Today’s subject, Danny Troob, has been living his theatre life for over 50 years as an accomplished orchestrator and dance music composer. You can currently hear his orchestral brilliance in Signature Theatre’s production of Soft Power. The show runs through September 15th in The MAX.

Danny’s theatrical credits as an orchestrator include Rodgers and Hammerstein’s Cinderella, Big River (co-orchestrator with Steve Margoshes), God Bless You Mr. Rosewater, Romance, Romance (additional orchestrations), The Little Mermaid, and Soft Power at The Public Theatre. However, you are probably most familiar with Danny’s work in both the film and stage versions of Beauty and the Beast, Aladdin, Newsies, where he also conducted the songs for the film. He is also the orchestrator for the film and upcoming stage version of Hercules. Read on for more information on that project.

As a composer of theatrical dance music, Danny’s credits include Goodtime Charley and the original production of Pacific Overtures. Both shows were orchestrated by legendary two-time Tony Award winning orchestrator Jonathan Tunick. How lucky can you get?

You might have noticed that much of Danny’s orchestral work is for composer Alan Menken. It’s a collaboration that spans many years, and it’s quite rare for one orchestrator to have that kind of relationship with one composer.

Signature Theatre always hits it when it comes to theatrical timing. Producing Soft Power in an election year is a stroke of artistic brilliance and just solidifies for me why they remain the top theatre for musicals (and plays) in the DMV.

LISTED RECORDS
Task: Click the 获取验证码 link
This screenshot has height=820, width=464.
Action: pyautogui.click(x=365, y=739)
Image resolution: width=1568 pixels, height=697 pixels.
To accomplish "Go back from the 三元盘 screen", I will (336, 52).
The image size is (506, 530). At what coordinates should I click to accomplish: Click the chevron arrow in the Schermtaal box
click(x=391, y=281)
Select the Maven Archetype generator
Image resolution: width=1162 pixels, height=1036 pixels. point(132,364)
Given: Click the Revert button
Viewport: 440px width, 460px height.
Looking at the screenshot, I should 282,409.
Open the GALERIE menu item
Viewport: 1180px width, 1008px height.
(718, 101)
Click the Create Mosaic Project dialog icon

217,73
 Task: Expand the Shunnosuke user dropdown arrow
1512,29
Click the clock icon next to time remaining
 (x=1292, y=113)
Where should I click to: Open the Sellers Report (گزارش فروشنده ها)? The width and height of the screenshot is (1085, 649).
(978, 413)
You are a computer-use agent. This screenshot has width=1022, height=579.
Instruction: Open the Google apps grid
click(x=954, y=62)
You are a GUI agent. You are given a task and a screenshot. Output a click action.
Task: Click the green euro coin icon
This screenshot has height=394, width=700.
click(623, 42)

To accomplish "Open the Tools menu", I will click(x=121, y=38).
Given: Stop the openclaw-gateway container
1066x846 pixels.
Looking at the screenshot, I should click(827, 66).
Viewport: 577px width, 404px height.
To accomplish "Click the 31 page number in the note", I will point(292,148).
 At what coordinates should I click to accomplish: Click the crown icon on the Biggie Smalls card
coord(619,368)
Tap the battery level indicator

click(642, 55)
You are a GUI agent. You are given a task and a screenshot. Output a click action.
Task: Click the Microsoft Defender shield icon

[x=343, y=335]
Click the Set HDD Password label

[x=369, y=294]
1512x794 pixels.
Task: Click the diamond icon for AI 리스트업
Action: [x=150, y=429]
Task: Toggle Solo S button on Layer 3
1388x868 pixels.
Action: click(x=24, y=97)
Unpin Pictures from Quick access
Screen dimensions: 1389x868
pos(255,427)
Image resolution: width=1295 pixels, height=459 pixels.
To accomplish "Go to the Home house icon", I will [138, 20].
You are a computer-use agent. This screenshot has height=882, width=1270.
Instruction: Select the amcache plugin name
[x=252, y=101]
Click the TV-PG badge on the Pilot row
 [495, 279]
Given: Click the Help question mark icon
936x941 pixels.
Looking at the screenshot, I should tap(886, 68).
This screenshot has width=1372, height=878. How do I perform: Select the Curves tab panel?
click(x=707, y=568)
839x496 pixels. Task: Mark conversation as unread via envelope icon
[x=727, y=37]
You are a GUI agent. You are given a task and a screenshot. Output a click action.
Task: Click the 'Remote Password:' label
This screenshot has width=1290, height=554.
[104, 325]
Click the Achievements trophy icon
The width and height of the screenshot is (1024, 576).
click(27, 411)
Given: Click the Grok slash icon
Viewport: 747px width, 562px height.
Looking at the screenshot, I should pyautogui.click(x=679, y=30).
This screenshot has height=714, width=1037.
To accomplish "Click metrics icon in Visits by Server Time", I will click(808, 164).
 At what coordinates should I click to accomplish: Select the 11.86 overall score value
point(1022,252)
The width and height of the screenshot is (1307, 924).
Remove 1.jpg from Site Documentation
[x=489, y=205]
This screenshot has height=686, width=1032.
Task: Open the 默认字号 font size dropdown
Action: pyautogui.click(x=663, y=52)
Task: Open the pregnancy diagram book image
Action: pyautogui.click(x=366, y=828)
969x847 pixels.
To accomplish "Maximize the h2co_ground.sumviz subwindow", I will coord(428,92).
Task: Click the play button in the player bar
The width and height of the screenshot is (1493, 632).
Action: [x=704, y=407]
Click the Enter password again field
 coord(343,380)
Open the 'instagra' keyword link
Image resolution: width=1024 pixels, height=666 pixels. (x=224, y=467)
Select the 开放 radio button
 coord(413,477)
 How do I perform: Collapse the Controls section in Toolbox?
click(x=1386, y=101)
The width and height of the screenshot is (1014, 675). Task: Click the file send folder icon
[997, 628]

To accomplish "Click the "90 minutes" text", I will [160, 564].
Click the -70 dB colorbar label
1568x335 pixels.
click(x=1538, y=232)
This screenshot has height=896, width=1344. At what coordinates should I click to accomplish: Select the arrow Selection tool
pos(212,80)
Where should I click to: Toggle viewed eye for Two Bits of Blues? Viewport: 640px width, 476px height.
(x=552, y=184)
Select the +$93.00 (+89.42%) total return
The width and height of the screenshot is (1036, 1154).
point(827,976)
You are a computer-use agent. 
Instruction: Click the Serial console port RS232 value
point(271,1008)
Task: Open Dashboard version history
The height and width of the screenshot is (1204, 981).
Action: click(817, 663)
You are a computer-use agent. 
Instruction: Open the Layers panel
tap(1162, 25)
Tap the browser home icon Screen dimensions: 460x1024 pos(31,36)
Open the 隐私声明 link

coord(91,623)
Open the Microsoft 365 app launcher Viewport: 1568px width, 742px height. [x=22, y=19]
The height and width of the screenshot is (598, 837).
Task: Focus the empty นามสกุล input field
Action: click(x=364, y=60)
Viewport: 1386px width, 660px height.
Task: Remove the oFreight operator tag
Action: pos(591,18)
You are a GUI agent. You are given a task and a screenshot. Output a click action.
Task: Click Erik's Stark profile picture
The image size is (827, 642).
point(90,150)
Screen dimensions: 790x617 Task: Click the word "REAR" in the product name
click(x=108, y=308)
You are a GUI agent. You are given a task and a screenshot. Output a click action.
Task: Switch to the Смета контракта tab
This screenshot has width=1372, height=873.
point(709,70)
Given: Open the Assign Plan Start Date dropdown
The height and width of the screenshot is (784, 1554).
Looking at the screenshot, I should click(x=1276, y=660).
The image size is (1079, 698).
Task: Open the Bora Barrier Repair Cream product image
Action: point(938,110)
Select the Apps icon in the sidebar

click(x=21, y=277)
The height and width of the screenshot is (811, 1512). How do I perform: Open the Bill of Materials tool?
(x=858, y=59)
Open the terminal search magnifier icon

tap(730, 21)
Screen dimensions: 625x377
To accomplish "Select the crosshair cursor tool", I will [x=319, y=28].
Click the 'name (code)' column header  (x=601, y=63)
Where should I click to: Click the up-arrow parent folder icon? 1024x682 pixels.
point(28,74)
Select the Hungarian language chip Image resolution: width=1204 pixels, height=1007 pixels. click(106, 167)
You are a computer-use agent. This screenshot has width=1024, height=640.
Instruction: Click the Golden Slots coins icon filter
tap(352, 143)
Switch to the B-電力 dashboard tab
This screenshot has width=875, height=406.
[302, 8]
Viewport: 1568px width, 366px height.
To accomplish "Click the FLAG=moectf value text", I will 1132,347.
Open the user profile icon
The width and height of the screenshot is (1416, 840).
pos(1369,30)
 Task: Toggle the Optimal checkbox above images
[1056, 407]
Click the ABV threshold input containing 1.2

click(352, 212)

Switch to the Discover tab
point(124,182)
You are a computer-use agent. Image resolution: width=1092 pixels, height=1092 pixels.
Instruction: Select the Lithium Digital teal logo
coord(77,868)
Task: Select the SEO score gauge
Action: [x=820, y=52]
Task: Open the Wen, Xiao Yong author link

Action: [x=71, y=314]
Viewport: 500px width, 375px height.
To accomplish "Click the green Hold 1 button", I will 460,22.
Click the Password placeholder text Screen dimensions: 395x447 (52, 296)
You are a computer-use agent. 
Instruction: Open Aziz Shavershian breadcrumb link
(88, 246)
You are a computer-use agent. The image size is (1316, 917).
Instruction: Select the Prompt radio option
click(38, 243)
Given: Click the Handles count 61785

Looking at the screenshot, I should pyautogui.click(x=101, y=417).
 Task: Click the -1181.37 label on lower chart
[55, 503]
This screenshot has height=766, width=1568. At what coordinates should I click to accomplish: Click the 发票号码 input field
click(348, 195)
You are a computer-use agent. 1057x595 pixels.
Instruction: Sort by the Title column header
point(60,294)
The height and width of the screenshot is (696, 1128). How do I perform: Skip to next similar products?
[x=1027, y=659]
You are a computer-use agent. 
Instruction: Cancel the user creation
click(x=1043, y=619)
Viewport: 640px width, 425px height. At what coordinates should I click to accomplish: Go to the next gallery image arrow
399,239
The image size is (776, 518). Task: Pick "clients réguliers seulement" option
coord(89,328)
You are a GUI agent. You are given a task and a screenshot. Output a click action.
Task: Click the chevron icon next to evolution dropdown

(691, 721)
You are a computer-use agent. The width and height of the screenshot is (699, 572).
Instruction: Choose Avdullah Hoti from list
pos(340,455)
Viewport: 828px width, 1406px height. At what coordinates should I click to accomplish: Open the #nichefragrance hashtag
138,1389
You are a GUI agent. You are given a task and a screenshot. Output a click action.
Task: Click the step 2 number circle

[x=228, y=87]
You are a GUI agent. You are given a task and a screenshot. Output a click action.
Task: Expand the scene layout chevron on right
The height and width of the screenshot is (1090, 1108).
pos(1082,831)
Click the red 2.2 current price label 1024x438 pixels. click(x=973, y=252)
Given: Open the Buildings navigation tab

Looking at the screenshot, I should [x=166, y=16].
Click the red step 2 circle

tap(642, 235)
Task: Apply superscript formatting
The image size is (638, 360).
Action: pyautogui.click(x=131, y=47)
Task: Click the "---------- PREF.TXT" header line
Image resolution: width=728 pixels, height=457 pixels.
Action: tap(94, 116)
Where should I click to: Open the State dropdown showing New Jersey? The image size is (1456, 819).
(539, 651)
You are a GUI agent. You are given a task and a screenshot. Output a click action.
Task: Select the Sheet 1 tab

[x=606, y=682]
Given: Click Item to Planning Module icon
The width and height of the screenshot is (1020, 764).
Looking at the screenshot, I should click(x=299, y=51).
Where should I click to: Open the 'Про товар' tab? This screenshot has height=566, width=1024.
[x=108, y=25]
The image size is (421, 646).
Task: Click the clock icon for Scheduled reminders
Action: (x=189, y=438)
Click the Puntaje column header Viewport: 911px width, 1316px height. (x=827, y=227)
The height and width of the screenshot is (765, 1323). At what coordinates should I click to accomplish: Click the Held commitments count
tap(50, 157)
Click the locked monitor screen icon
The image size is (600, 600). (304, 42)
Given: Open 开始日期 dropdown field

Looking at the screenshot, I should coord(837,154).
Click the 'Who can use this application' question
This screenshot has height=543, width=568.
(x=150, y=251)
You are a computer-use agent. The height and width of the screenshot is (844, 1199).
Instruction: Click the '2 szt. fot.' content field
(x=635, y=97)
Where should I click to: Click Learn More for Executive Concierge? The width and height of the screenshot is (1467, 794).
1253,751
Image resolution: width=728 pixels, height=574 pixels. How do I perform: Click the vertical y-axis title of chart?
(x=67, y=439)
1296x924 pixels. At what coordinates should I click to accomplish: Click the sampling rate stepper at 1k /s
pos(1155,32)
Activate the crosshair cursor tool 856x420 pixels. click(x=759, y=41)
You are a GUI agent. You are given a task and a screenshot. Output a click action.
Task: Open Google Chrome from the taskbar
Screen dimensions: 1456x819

INSTRUCTION 1
In the text about Danny Troob, which two shows does he have credits for as a composer of theatrical dance music?
INSTRUCTION 2
Gather every line of the records that contains the string "score".

WRITTEN SOLUTION 1
Goodtime Charley and the original production of Pacific Overtures.

WRITTEN SOLUTION 2
 At what coordinates should I click to accomplish: Select the 11.86 overall score value
Task: Select the SEO score gauge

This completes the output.